In 2013, she was interviewed by BBC Radio 4 for Poetry of Gold and Angels, a segment on poetry in the San Francisco Bay Area. Indira’s experimental videopoems Blue Covers and Weep Willow: The Blues for Lady Day have screened at film festivals such as MIX NYC, Perlen Hannover LGBT Festival, Visible Verse Festival and Fusion. In the Bay Area, Indira has performed with Queer Rebels of the Harlem Renaissance, Mangos with Chili, Peacock Rebellion and The Yellow House Project. Her textile works have shown at the Alter Space Gallery, Oliver Art Center and College Avenue Gallery. She is currently completing her first collection of poems entitled Indigo Season. indiraallegra.com

MWC-CherryMangos With Chili Co-Founder Ms.
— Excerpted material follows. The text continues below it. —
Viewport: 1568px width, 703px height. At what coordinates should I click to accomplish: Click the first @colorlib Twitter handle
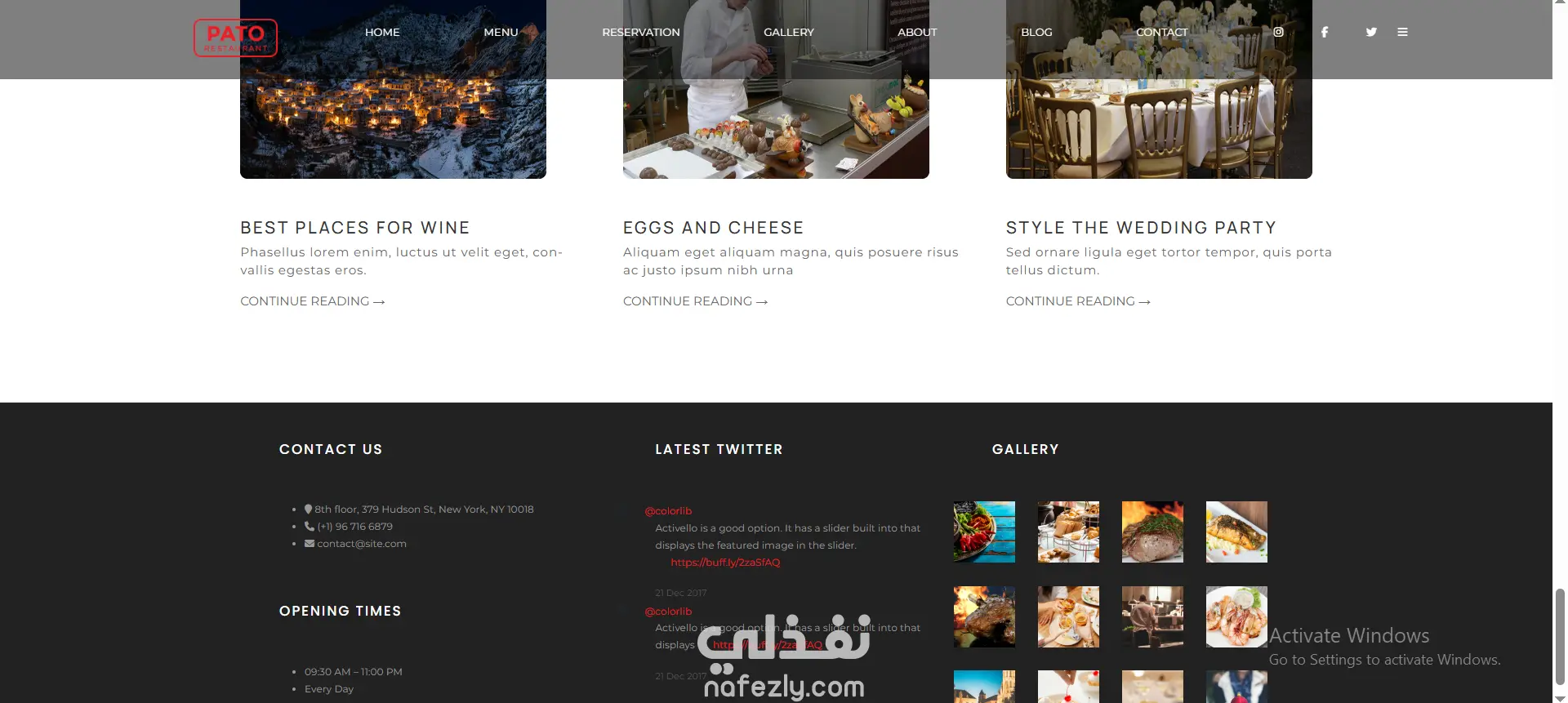pos(668,511)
Cherry Galette is a movement artist, choreographer, and producer who has earned recognition for creating movement narratives exploring race, power, empire, migration, queer bodies in diaspora, and for presenting genre pushing work based in sultry, sacred, and profane fusions of traditional dance forms and song with queer story, burlesque and cabaret. Cherry’s performance is a collision – a crossroads of era, tradition, and place – evoking elements of the cosmopolitan cabarets of the golden age of Middle Eastern and Latin American dance, the legacy of movement passed down in women’s kitchens and salons, and the energy, joy, and enthusiasm of collective street dance.
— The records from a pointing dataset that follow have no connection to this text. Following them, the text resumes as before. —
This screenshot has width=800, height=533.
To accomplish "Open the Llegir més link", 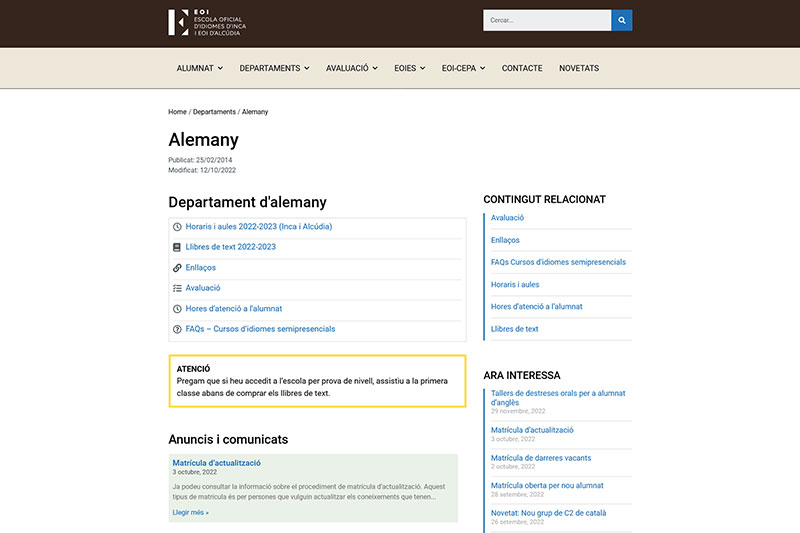I will [x=190, y=512].
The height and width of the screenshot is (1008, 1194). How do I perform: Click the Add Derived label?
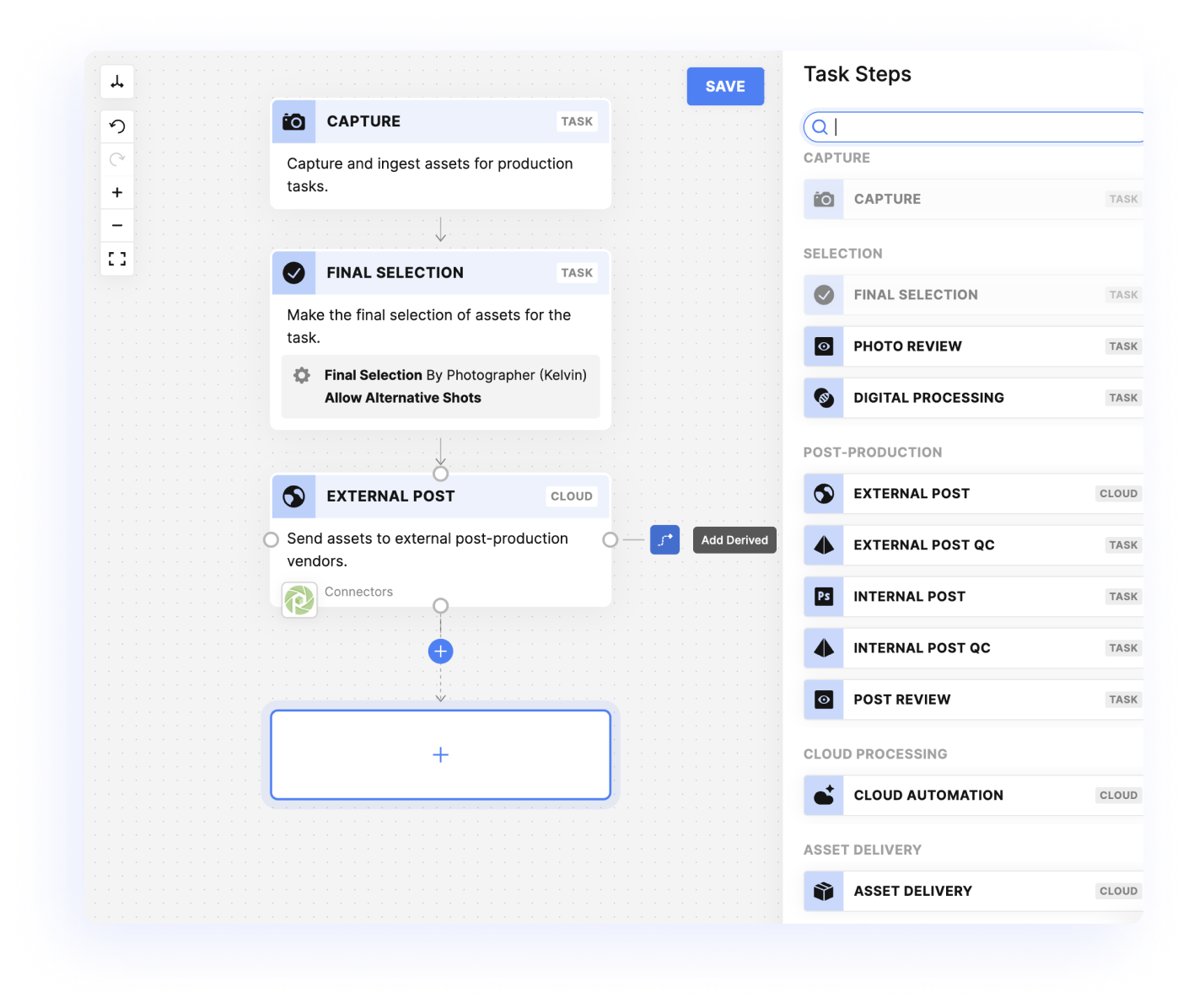(734, 539)
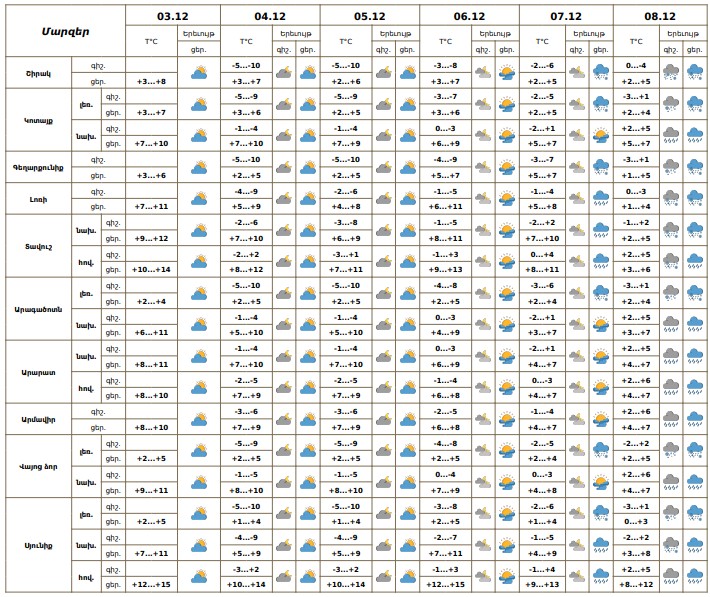Click the T°C header under 06.12
This screenshot has width=710, height=597.
[443, 42]
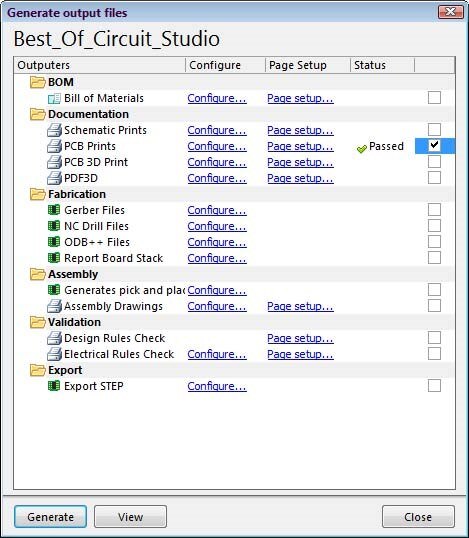Screen dimensions: 469x538
Task: Click the Generate button
Action: pos(50,516)
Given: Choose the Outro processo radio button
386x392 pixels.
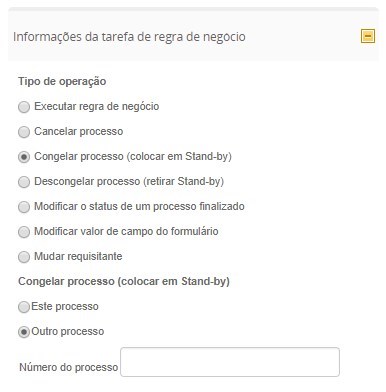Looking at the screenshot, I should click(24, 332).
She has captivated, delighted, roused and stunned audiences on stages across the Americas from La Habana to Montreal, is proud to have been an Oakland Tribune Timeout covergirl, and has also been featured in Oakland Local, Bitch, Make/Shift, San Francisco Bay Guardian, the SF Chronicle, and other independent media across the US. Cherry was raised by a family of legendary music makers, performers and innovators who centered song and dance as tools for transmitting hope, history, revolt, and the ability transform and lift heavy hearts. She is proud to continue her family’s work by giving audiences quality dance and burlesque performance based in roots of resistance, tradition, and inherited movement and musical legacy. Cherry’s work is grounded in the transformative power of story to make change, creating accessible, community oriented theater and performance, and putting movement and music back in the bodies of the people through creating a dance movement that encompasses all experiences, ages, genders, and bodies.